Collection entries

☆ ☆ ☆ ☆

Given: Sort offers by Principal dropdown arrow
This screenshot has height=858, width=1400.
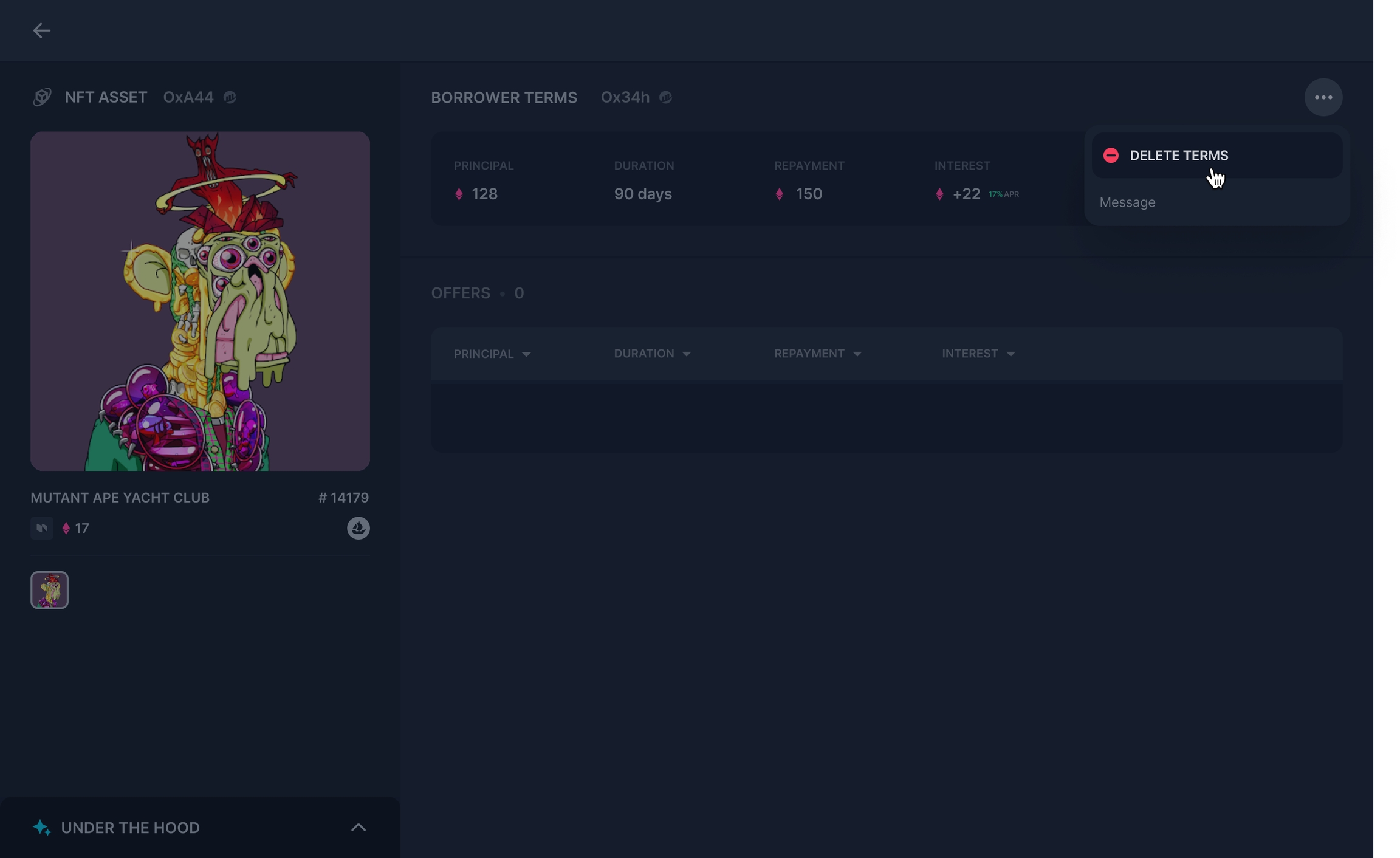Looking at the screenshot, I should (x=526, y=354).
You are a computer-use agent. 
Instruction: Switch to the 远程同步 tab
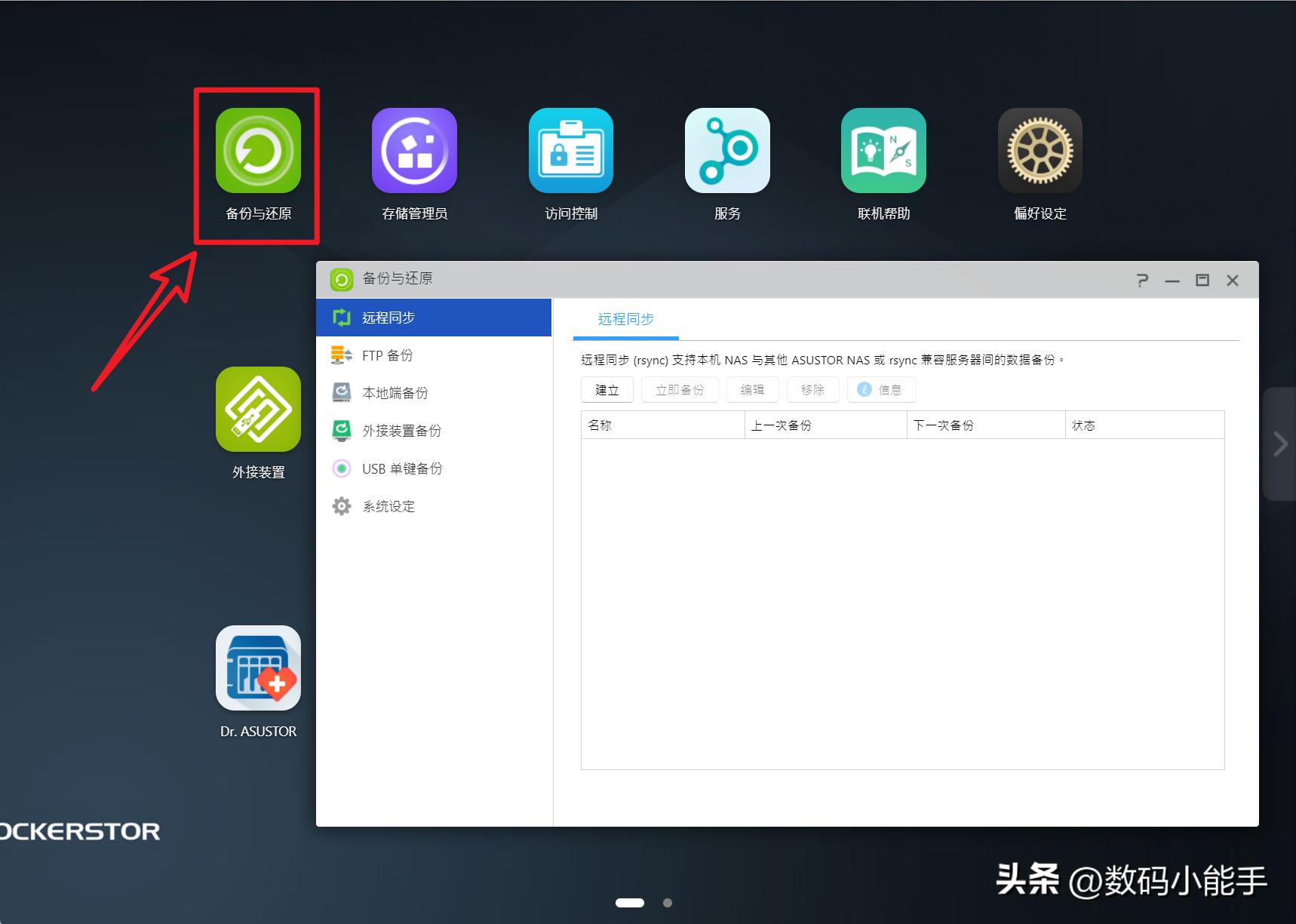pos(625,318)
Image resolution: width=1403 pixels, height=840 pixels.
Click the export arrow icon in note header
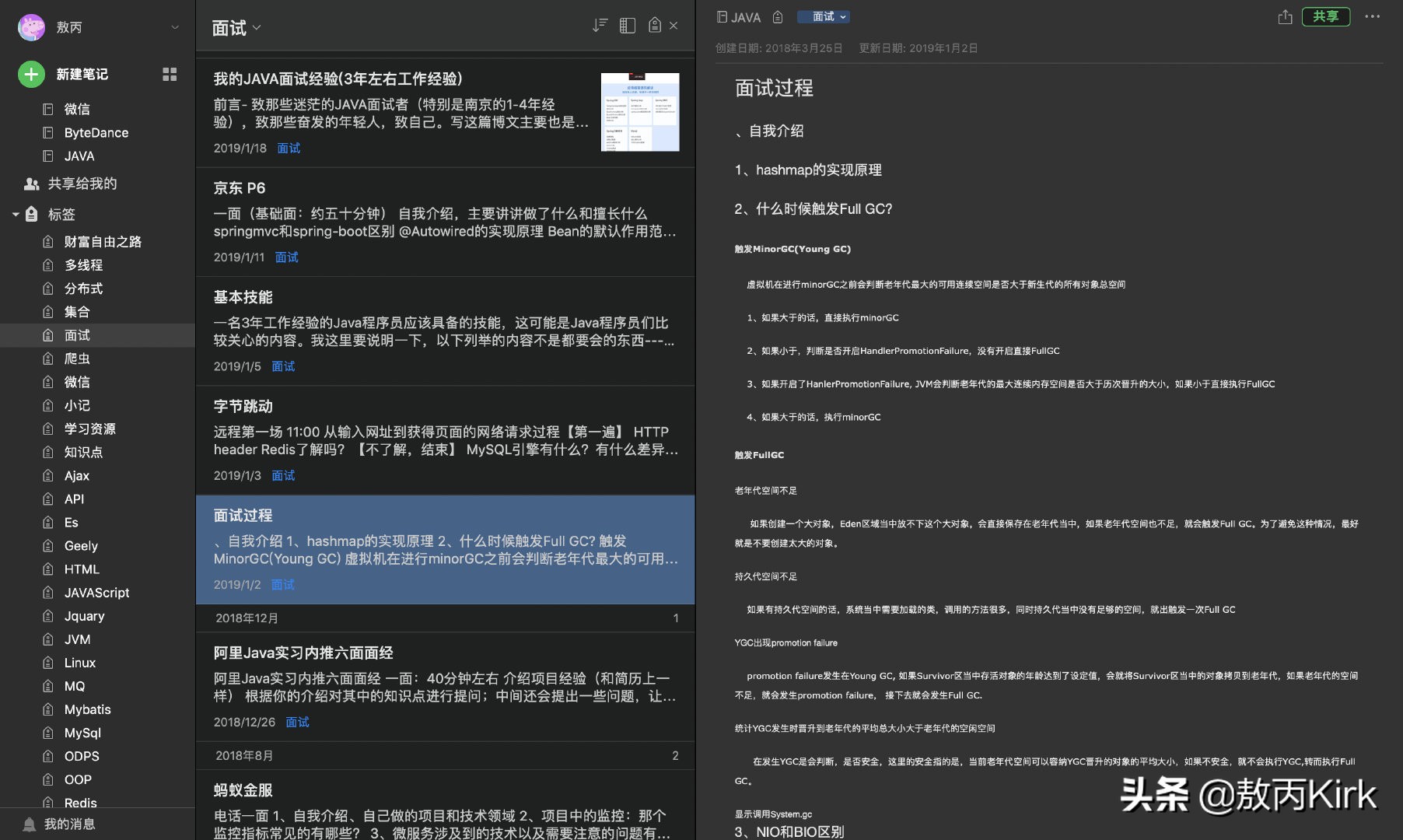point(1285,16)

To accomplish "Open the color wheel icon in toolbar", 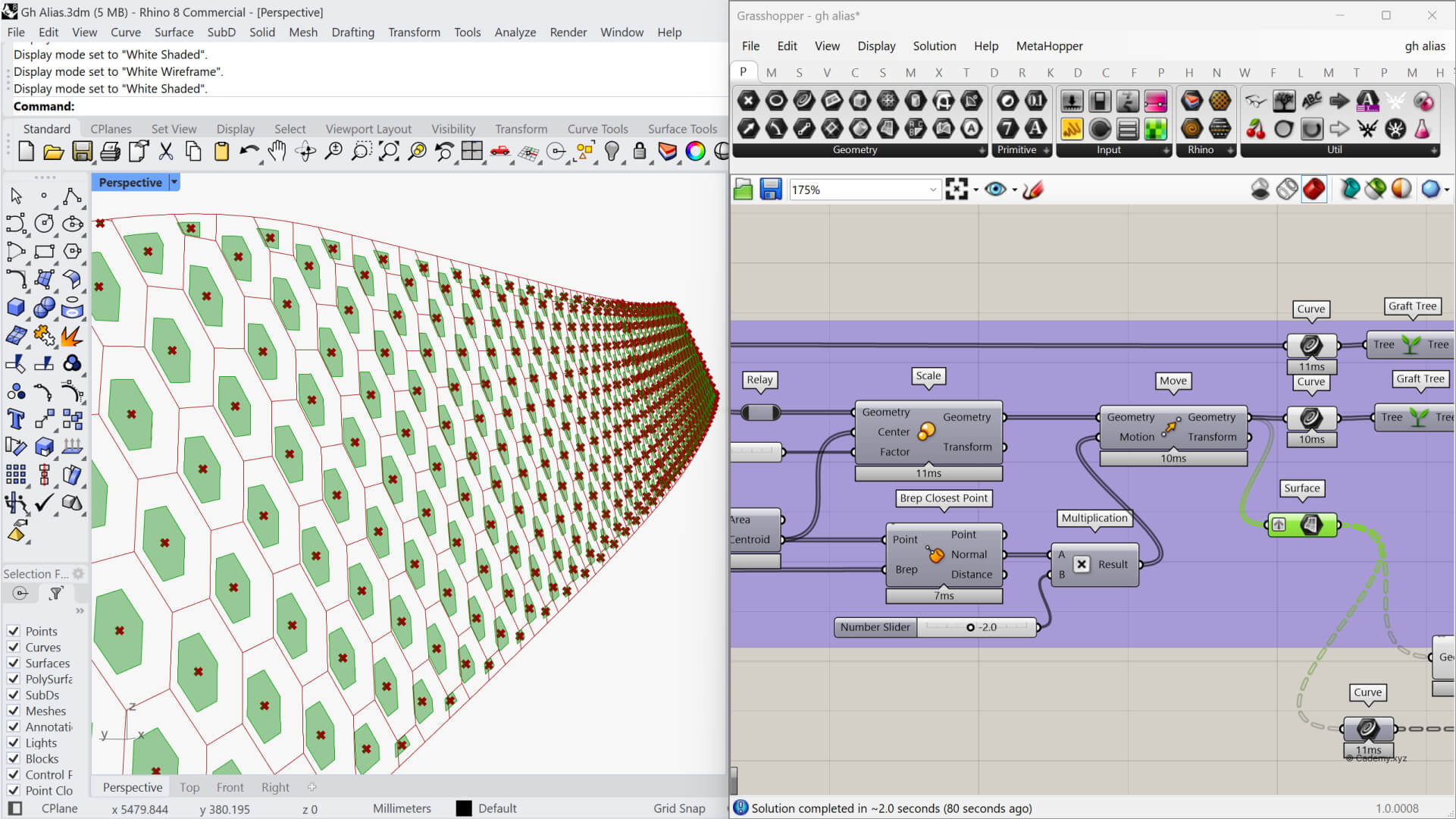I will pyautogui.click(x=695, y=152).
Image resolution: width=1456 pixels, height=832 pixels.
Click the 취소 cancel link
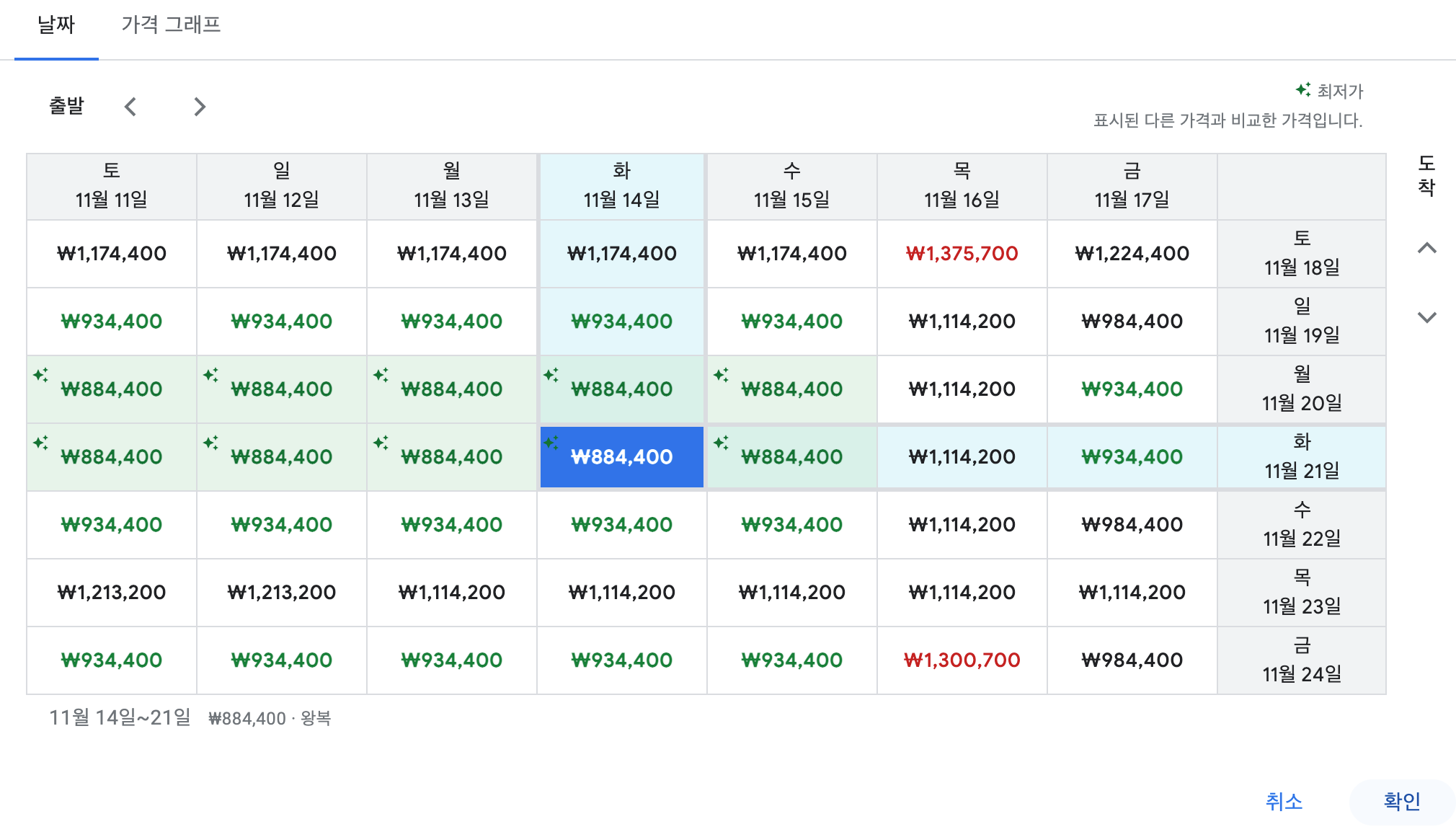[x=1283, y=800]
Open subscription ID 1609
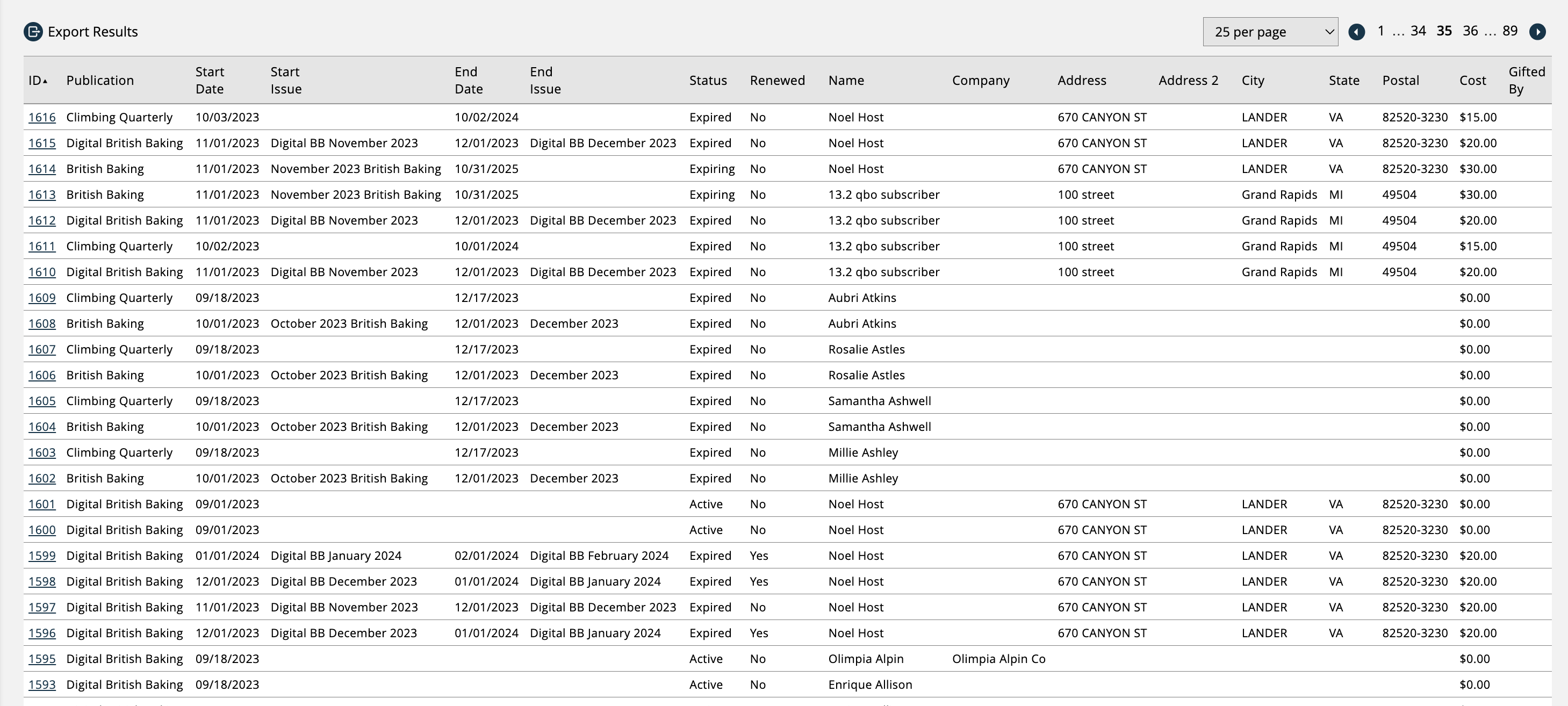Viewport: 1568px width, 706px height. (42, 298)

☆ ☆ ☆ ☆

■ Directions
Make a list of all lines in the data that contain "pixels".

■ Response below
Image resolution: width=1403 pixels, height=840 pixels.
Image resolution: width=1456 pixels, height=832 pixels.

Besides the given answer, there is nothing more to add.